Data and Graphics Challenge

Data 304: Visualizing Data and Models

Prelude

Setup

R/vegabrite
Python/Altair

library(tidyverse)
library(vegabrite)
vega_data <- altair::import_vega_data()

import pandas as pd
import altair as alt

Kinds of Challenges

Design challenges: What graphic do I want to create?
Technical challenges: How do I make that graphic?
Ethical challenges: Is this a good idea?

Technical challenges

Some common data operations

Many graphics rely on obtaining, tidying, cleaning, and wrangling data

inspect data (what data types? what values? strange/surprising values?)
data cleaning (recoding values, missing data, etc.)
wide \(\leftrightarrow\) long
compute new variables from existing variables
rename variables
merge data from multiple sources
aggregation

Most can be done either in Vega-Lite or before (Python, R, etc.)

Getting help

It is hard (impossible?) to remember every option of every component of a graphic. So we need to learn how to use the help that is avalable to us.

code completion and help as you type
documentation for Vega-Lite, Altair/altair, vegabrite
example galleries
course slides (use search feature on website)

Debugging

The Vega Editor often provides more and more useful debugging help than the R and Python packages. So if you can’t figure something out, try exporting the JSON and pasting it into the Vega Editor.

Design challenges

Knaflic’s 6 step process

Step 1: Understand the context

Step 2: Choose and appropriate visual

What comparison am I trying to make?
Do a data and graphics inventory to come up with ideas.
Try multiple ideas and get feedback.

Step 3: Eliniate clutter

Elements of graphics can be turned off (or made transparent or muted).

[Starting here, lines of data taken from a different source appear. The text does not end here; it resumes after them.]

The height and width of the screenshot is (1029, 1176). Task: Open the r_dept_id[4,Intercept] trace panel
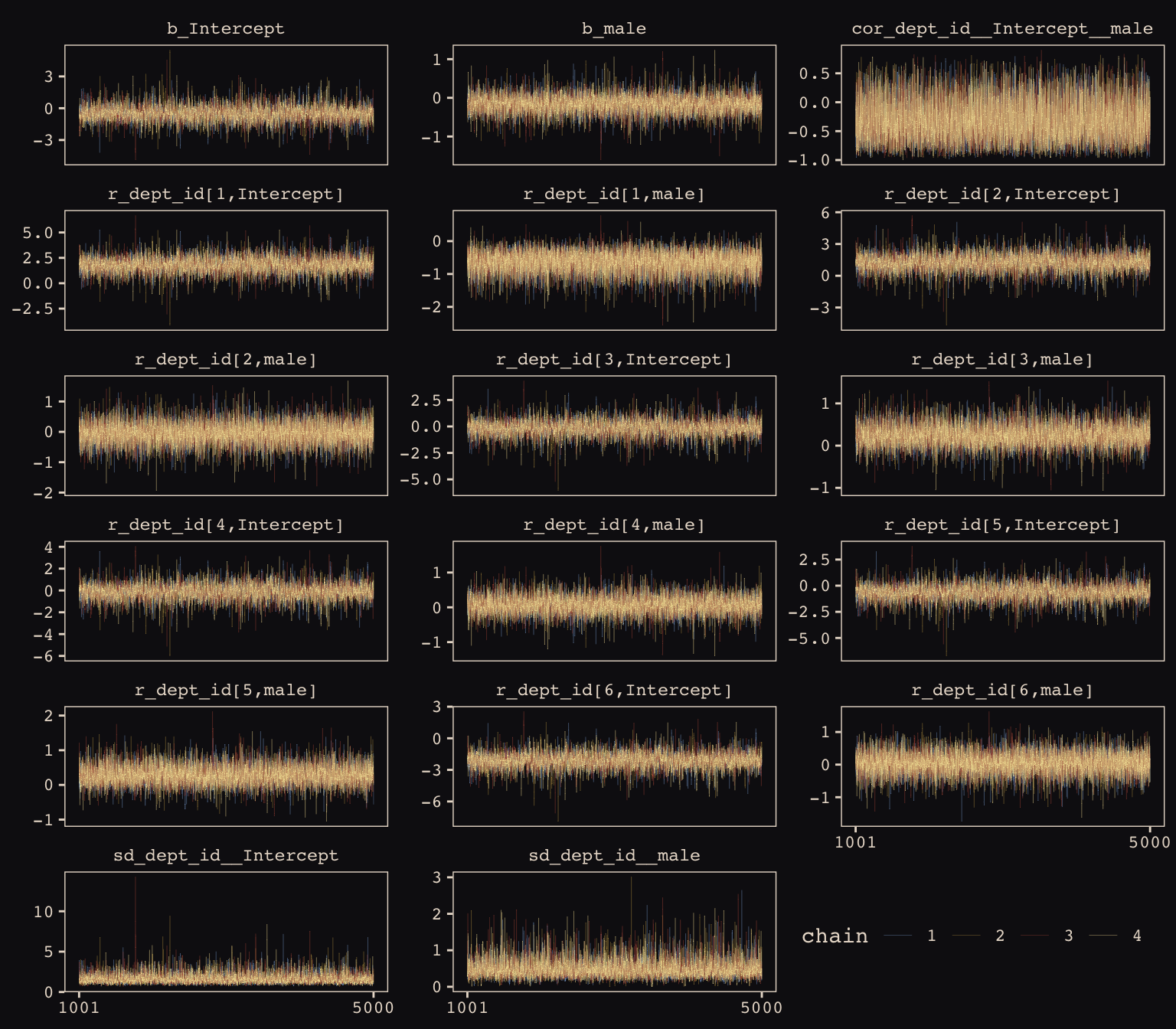(x=226, y=601)
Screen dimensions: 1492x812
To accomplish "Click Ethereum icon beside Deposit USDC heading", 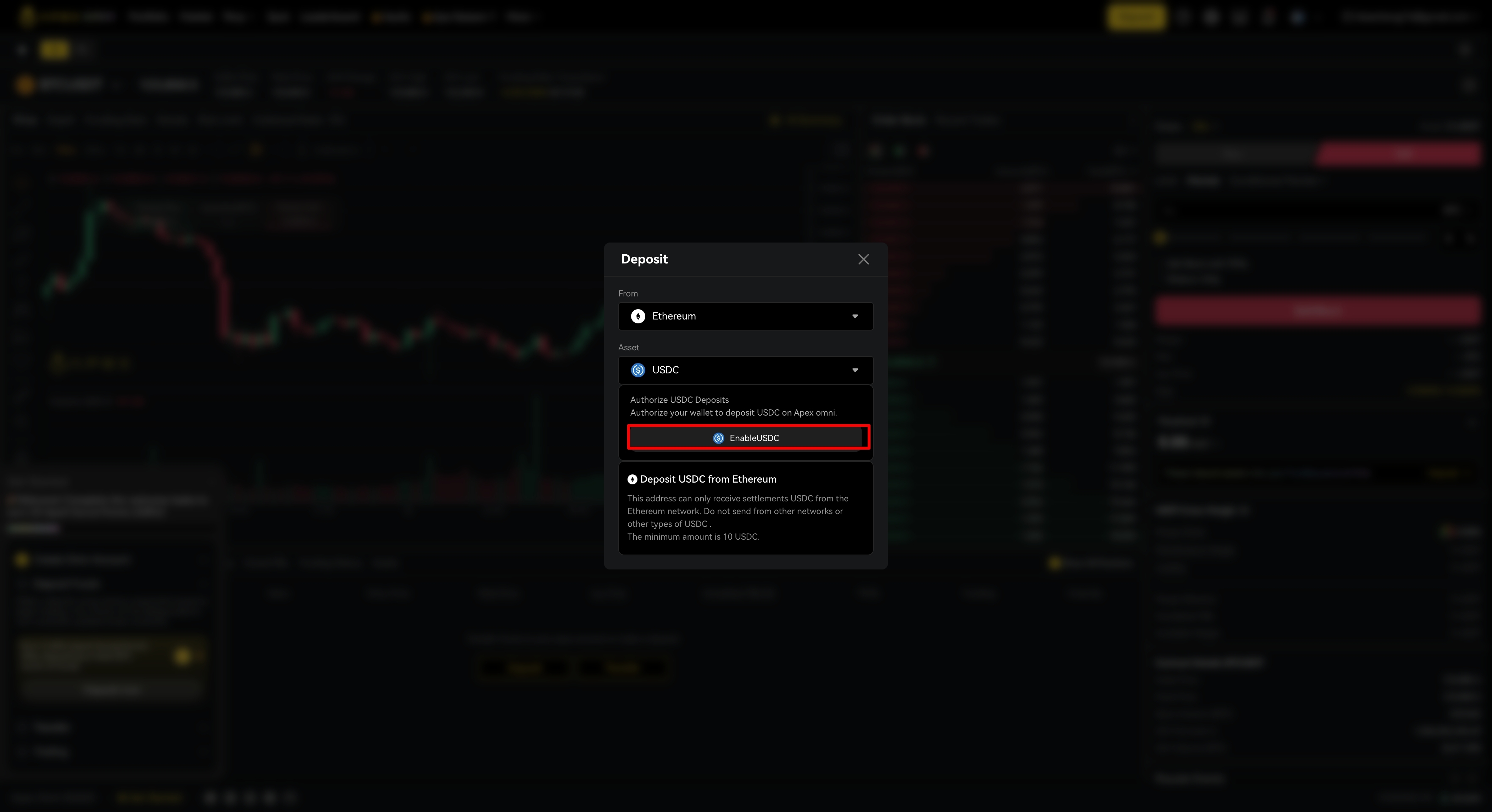I will pyautogui.click(x=632, y=479).
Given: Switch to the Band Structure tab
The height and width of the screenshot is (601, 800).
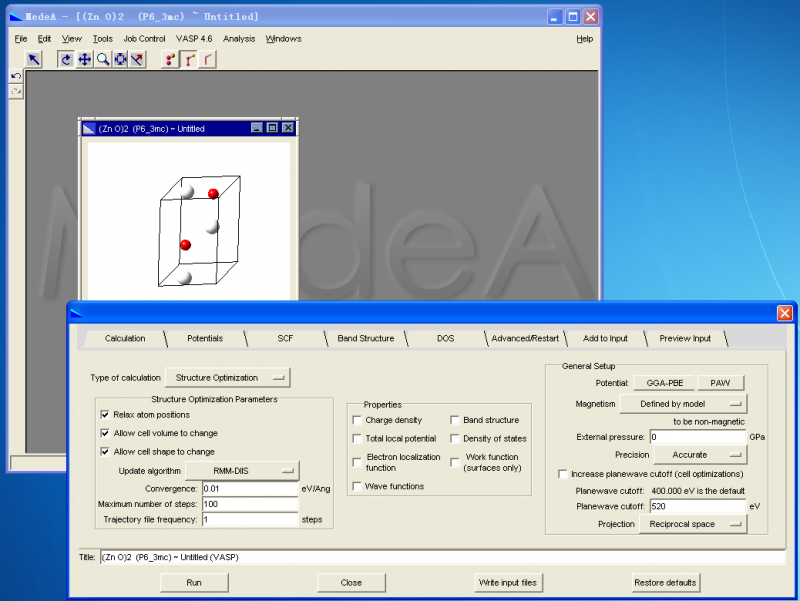Looking at the screenshot, I should pos(365,338).
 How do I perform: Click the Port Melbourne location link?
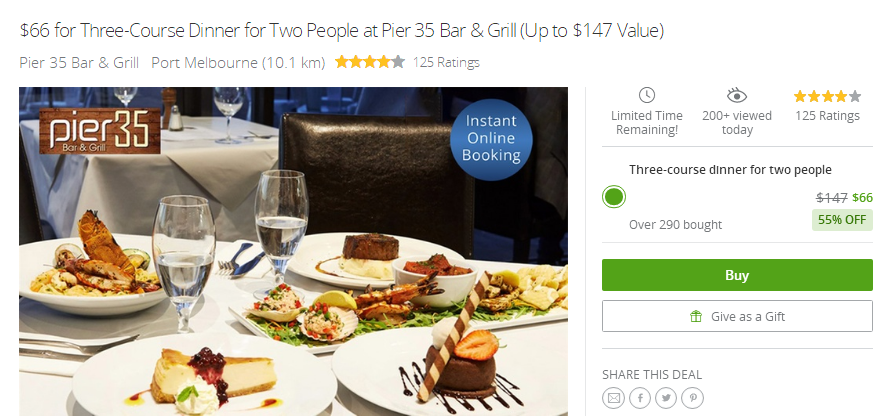[x=238, y=62]
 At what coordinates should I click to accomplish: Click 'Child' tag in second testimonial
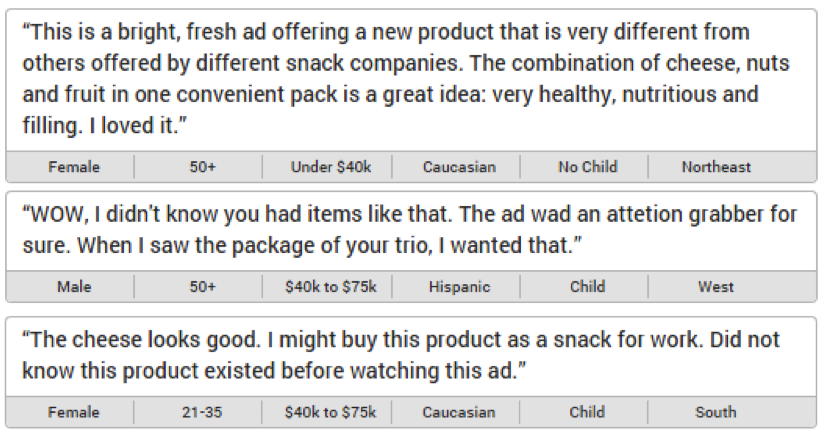click(587, 287)
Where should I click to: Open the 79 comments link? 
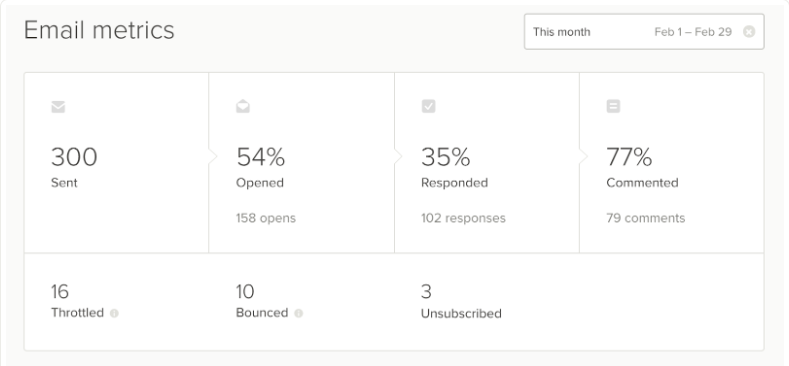click(x=646, y=218)
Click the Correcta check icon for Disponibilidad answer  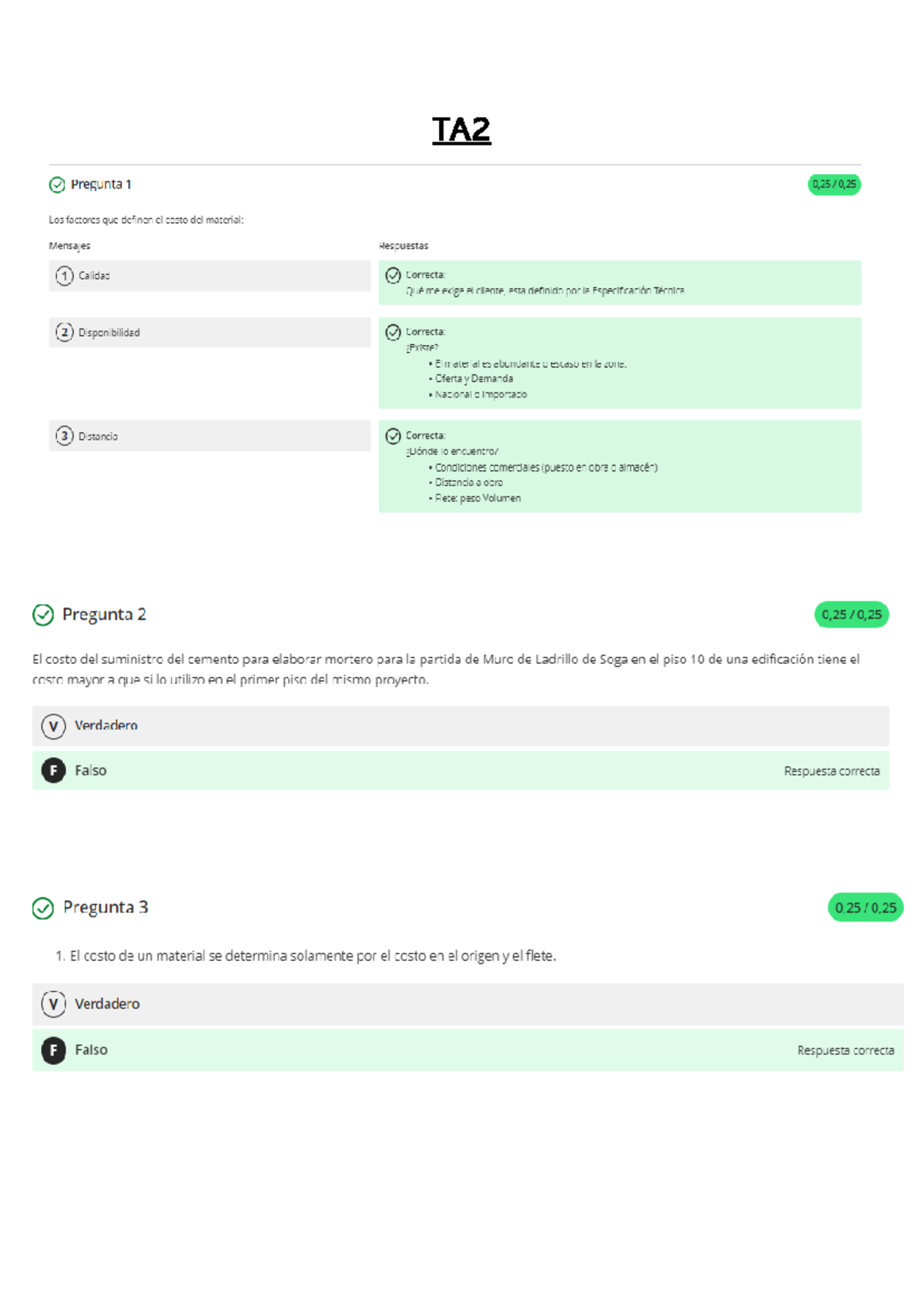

Step 4: Draw attention where you want it

Leverage the Gestalt Principles.

Step 4: Draw attention – Many ways

Figures 4.3f, 4.3j, 4.3m, and 4.3p from Knaflic (2020)…

Step 4: Draw attention

Connect to story

Figures 4.2b and 4.2h from Knaflic (2020).

Step 5: Think like a designer

Determine the Why before the What.
First make the graphic correct and useful, then polish it.

Step 6: Tell a story

A graphic should tell (a part of) a story
Titles and annotation text can be used to help tell the story
Consistency across multiple graphics in a story helps

Manual Lima’s Information Visualization Manifesto (summary)

Form follows function
Start with a question
Interactivity is key
The power of narrative
Do not glorify aesthetics
Look for relevancy
Embrace time
Aspire for knowledge
Avoid gratuitous visualizations

Asside: 2 Manuel Lima books

Ethical challenges

3 ways to think about ethics

Deontological (arrow): Duty; does the action follow the rules/guidelines?
Consequentialist (outcome): What are the consequences of this action?
Virtue (doer):: What kind of person would do this?; What kind of person will I become if I do this?

3 ways to think about ethics

Suppose it is obvious that someone in need should be helped.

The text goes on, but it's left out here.